You shouldn’t have to sort through a dozen different apps to find something worth watching, and you shouldn’t need an entire pay TV bundle just to watch one specific live channel. You also shouldn’t have to be a tech-support wiz just to make your TV work the way it did with cable. Yet through a combination of greed, shortsightedness, and technical complexity, that’s the way it is.
So, I’m paraphrasing Walt Mossberg and writing what I hope will be a wake-up call. It’s time for the industry to do the right thing and make streaming easier for everyone.
My main impetus for writing this column is last week’s launch of CNN+, a $6-per-month service which, in the grand tradition of other streaming services from legacy media companies, does not include a live feed of CNN or any of its cable shows. It’s an entirely separate service with a parallel track of programming.
Jared Newman / IDG
CNN is likely doing this because it doesn’t want to disrupt its precious exclusivity arrangements with pay TV bundle providers, but that shortsightedness has already prompted a fair amount of confusion and frustration from viewers. It also creates more work for me, someone who will now have to repeatedly explain to readers that CNN+ and CNN don’t overlap, just as I’ve done in the past with ESPN+ and Discovery+.
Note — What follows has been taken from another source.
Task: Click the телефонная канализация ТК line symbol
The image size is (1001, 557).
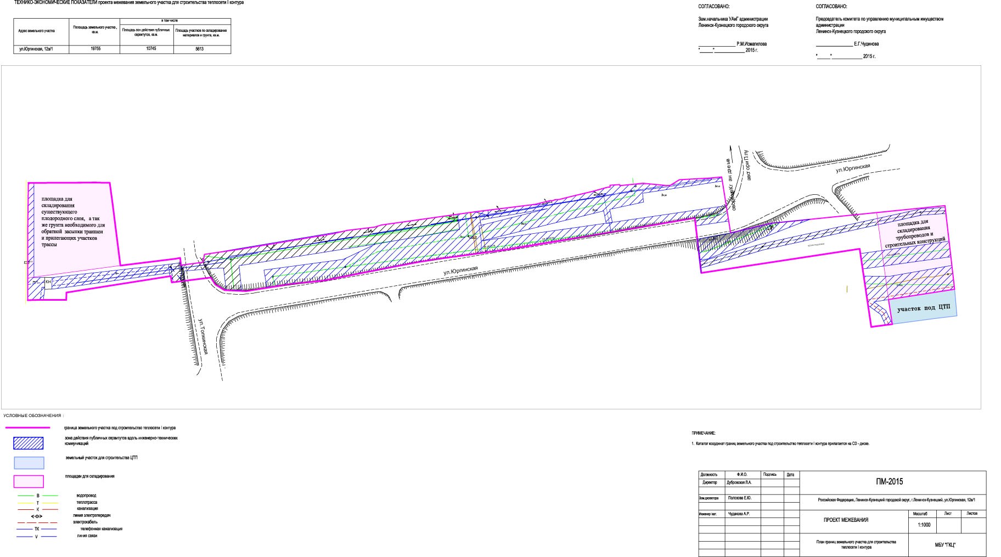Action: coord(37,529)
If TV networks had the guts, they’d solve all of this by making their cable content and channels available on their respective streaming services, thereby making those services much more popular. But of course it can’t be that simple, because there’s too much money to be extracted from pay TV subscribers first. That’s not your fault.
Petty platform politics
Also fresh in my mind is Plex’s new universal streaming guide, which lets you browse for things to watch across Netflix, Amazon Prime, Hulu, and dozens of other services. You can even use the app on your Fire TV, Apple TV, or Android TV device as an alternative menu system, whisking you off to the corresponding app once you’ve picked a movie or show to watch. It’s similar to existing universal guide apps from Reelgood and Justwatch.
The mere existence of these apps speak to how badly the major streaming platforms have botched the TV guide concept on their own. While Apple TV, Fire TV, and Android TV devices already have their own universal guides, none of them integrate with Netflix, and their live TV service integrations are patchy. They’re also worse than third-party apps at filtering results by subscription and letting you know when a movie or show is about to leave a particular service.
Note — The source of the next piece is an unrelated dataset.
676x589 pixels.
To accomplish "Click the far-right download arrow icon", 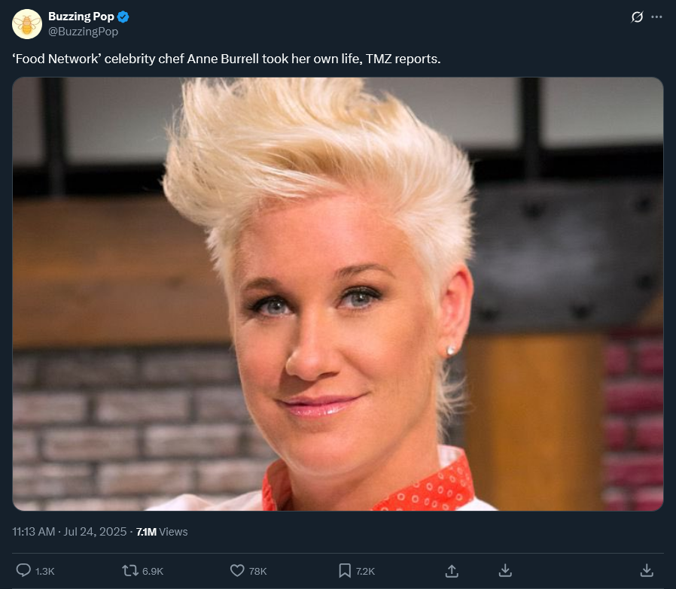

This is all because of politics. Technically, there’s no reason Netflix content couldn’t appear in Apple’s “TV” guide app, on Google TV’s home screen, or in the “Save List” in Roku’s mobile app. It just hasn’t happened because Netflix seems to hate universal guides as a concept, and none of the major streaming platforms want to upset one of their biggest partners.
As a result, we have to rely on third-party guides just to perform the kind of aggregation that cable companies managed to pull off decades ago. It’s ridiculous and it’s not your fault, either.
Even the basic act of signing up for a streaming service can be a perilous process.
A few weeks ago, I attempted to install the Philo app on an Amazon Fire TV Stick. Although I already have a Philo subscription—provided by the company for review purposes—Amazon also pushes a separate Philo subscription through its own billing system as the default option when you try to download the app. Had I chosen this option instead of the “Download app only” button at the far end of the page, I would have been billed again through Amazon for a subscription I already have.
Jared Newman / IDG
Amazon isn’t alone in doing this. Google, Roku, and Apple also sell subscriptions to certain streaming services through their own billing systems, separate from if you signed up for those services directly, and they make it easy to sign-up with just a couple clicks. If you’re not careful, you can get double-billed. While this might be good for business in the short term, I suspect it will sow distrust in the long term.
One of the most frequent complaints I get from readers is that things just don’t work the way they’re supposed to. Videos buffer. Apps mysteriously stop working. Routine operating system updates wreak unexpected havoc.
Even when things are operating as advertised, you may run into other issues, like varying volume levels between streaming services, inferior frame rates compared to cable, or inconsistent surround-sound support.
Technically, some of these issues might be your fault. Maybe you don’t have a strong enough Wi-Fi network, or you’ve resorted to shady piracy services that aren’t known for reliability. Still, the sheer complexity of streaming makes troubleshooting more difficult than it ought to be.
Cord-cutting still has significant benefits. It’s given us more to watch than cable ever offered, while also offering more control over how much money we spend on TV entertainment. At its best, being able to search for a decades-old movie or show and watch it instantly at a reasonable price still feels like magic.
Yet, there are so many ways in which streaming TV could be more convenient and less complicated. Don’t blame yourself if it feels overwhelming.